Chemical biology. A small-molecule inhibitor of the aberrant transcription factor CBFβ-SMMHC delays leukemia in mice
- Science. 2015 Feb 13;347(6223):779-84. doi: 10.1126/science.aaa0314.
- 1. Department of Molecular Physiology and Biological Physics, University of Virginia, Charlottesville, VA 22908, USA.
- 2. Program in Gene Function and Expression, University of Massachusetts Medical School, Worcester, MA 01605, USA.
- 3. Department of Medicine, Weill Medical College of Cornell University, New York, NY 10065, USA.
- 4. Department of Pathology, University of Michigan, Ann Arbor, MI 48109, USA.
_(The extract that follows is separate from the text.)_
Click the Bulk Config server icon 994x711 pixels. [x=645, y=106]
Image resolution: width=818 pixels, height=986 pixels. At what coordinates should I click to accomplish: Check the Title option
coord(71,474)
- 5. Department of Pharmaceutical Chemistry, University of Kansas, Lawrence, KS 66045, USA.
- 6. Program in Gene Function and Expression, University of Massachusetts Medical School, Worcester, MA 01605, USA. [email protected] [email protected].
- 7. Department of Molecular Physiology and Biological Physics, University of Virginia, Charlottesville, VA 22908, USA. [email protected] [email protected].
Acute myeloid leukemia (AML) is the most common form of adult leukemia. The transcription factor fusion CBFβ-SMMHC (core binding factor β and the smooth-muscle Myosin heavy chain), expressed in AML with the chromosome inversion inv(16)(p13q22), outcompetes wild-type CBFβ for binding to the transcription factor RUNX1, deregulates RUNX1 activity in hematopoiesis, and induces AML. Current inv(16) AML treatment with nonselective cytotoxic chemotherapy results in a good initial response but limited long-term survival. Here, we report the development of a protein-protein interaction inhibitor, AI-10-49, that selectively binds to CBFβ-SMMHC and disrupts its binding to RUNX1. AI-10-49 restores RUNX1 transcriptional activity, displays favorable pharmacokinetics, and delays leukemia progression in mice. Treatment of primary inv(16) AML patient blasts with AI-10-49 triggers selective cell death. These data suggest that direct inhibition of the oncogenic CBFβ-SMMHC fusion protein may be an effective therapeutic approach for inv(16) AML, and they provide support for transcription factor targeted therapy in Other cancers.